[Start of section]

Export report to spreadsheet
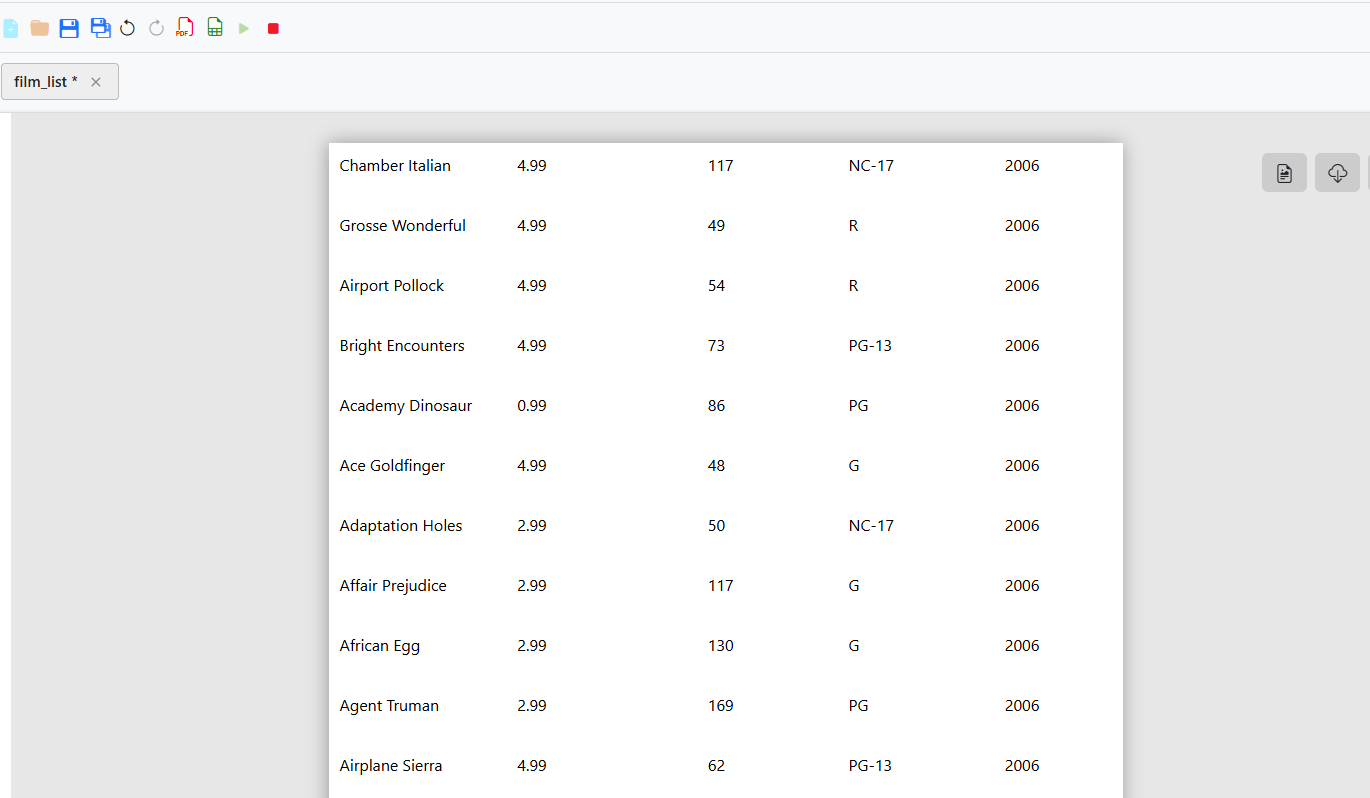Viewport: 1370px width, 798px height. tap(214, 28)
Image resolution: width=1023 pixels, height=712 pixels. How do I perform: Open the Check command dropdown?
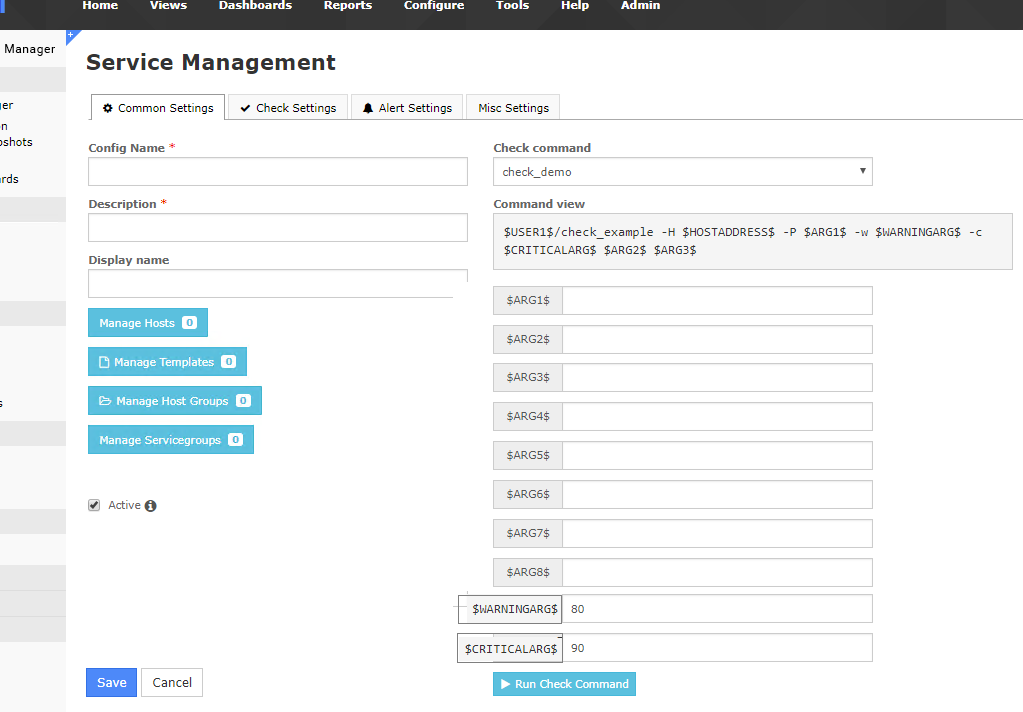click(682, 172)
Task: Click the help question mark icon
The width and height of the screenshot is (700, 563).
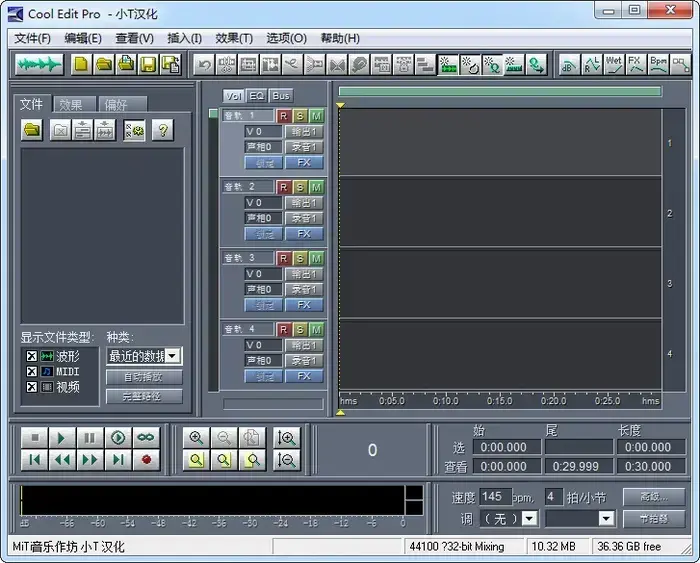Action: (x=163, y=130)
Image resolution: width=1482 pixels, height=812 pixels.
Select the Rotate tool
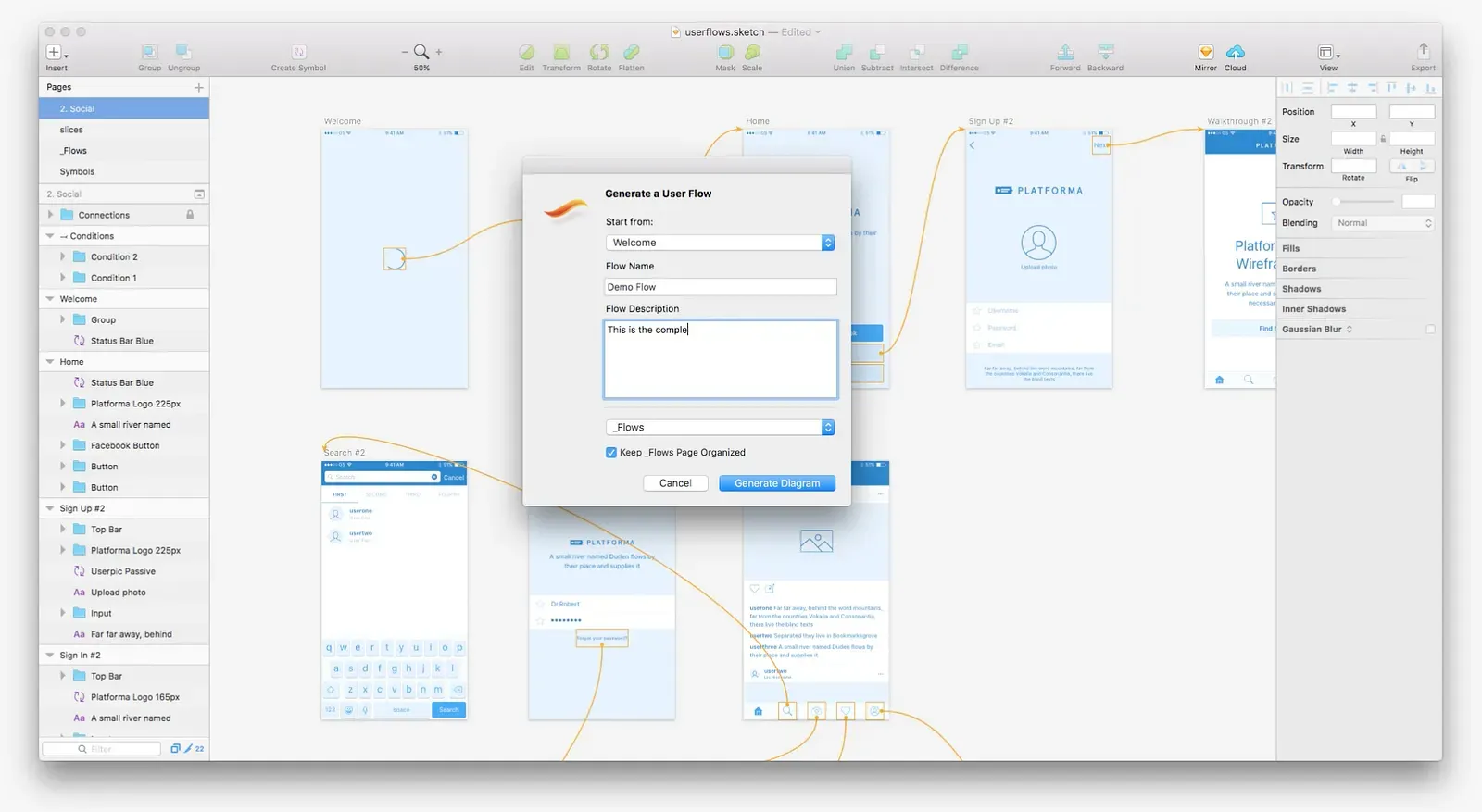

[End of section]

## WHAT THE TASK ASKS
Before duplicating, set the pictures aside; then output exactly the lines from the one with "The width and" through the end of the records, and only those.

## SOLVED EXERCISE
The width and height of the screenshot is (700, 563).
Action: (x=163, y=130)
Image resolution: width=1482 pixels, height=812 pixels.
Select the Rotate tool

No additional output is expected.